The Turkish government wants to toughen the country’s laws on smoking and alcohol consumption, according to a Trend news agency story quoting a Sabah newspaper report.
The report said that a new bill would be put before parliament, though it did not indicate when that would happen.
Under the bill, smoking, already banned in enclosed public places, would be forbidden in open public spaces.
The bill would ban smoking by public transport drivers, presumably only while operating their vehicles.
And it would increase the penalties for violating smoking bans.
New York City put forward a proposal Monday that, if adopted, would make it the first major U.S. city to raise the legal age for buying cigarettes from 18 to 21 — the same age for buying alcohol, according to a story in USA Today.

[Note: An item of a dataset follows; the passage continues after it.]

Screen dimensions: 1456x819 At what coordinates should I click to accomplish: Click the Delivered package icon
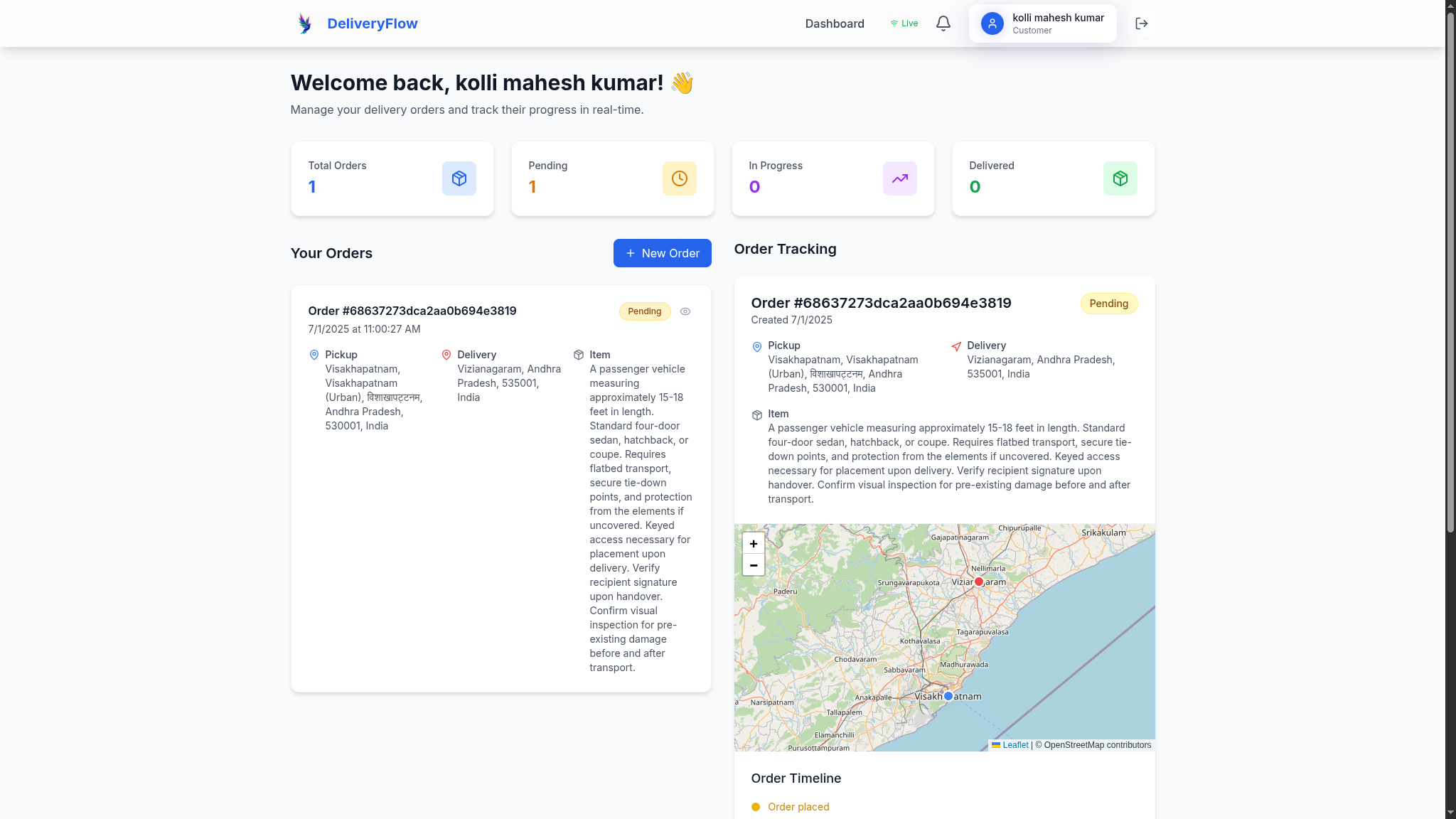[x=1120, y=178]
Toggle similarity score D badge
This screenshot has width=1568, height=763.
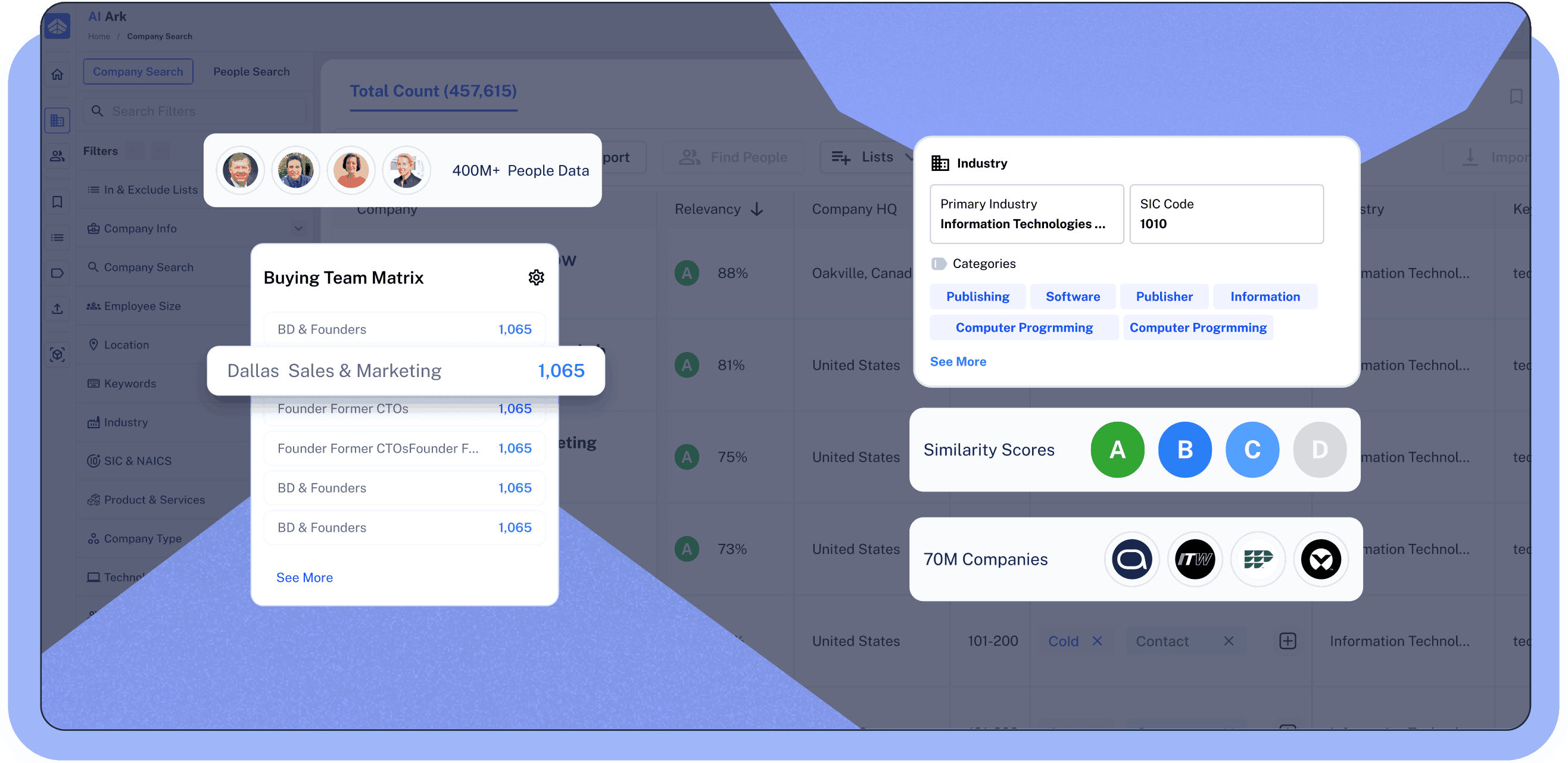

The proposal is part of a decade-long, anti-tobacco campaign by outgoing Mayor Michael Bloomberg, who has imposed some of the highest cigarettes taxes in the country, banned smoking in parks and run graphic ads on the hazards of smoking. Last month, his administration proposed a requirement that stores keep cigarettes out of sight unless an adult customer asks for them.
Hours after New York City Council Speaker and mayoral candidate Christine Quinn proposed raising her city’s legal smoking age from 18 to 21, Health Committee Chairman George Cardenas (12th) talked about Chicago following the Big Apple’s lead, according to a story in the Chicago Sun-Times.
“That’s something worth exploring because more kids are smoking now,” said Cardenas, who didn’t immediately provide data to back that up.
A bill to bar millions of Californians from smoking inside their own homes was rejected Wednesday by an Assembly committee.
Assembly Bill 746 would have made California the first state to venture into personal bedrooms and living rooms with smoking restrictions. It targeted condominiums, duplexes and apartments, according to a story published in The Sacramento Bee.
Assemblyman Marc Levine, D-San Rafael, proposed the measure to ensure that people who live in structures that share walls, ceilings, floors or ventilation systems with neighboring units are not subject to secondhand smoke.
The bill was rejected 5-2 by the Assembly Housing and Community Development Committee despite several amendments, including one that would have delayed fines from being issued until 2015.
Landlords already can prohibit smoking in their rental units, through a law enacted last year, but Levine’s bill would have imposed a mandatory ban statewide.
AB 746 would have permitted outdoor smoking near apartments or condos, but only in an area at least 20 feet from any housing unit and 100 feet from a playground, school or pool. The bill’s critics questioned who would enforce it, how, and what impact the bill would have on habitual smokers or on people with disabilities who could not easily leave their residences to smoke.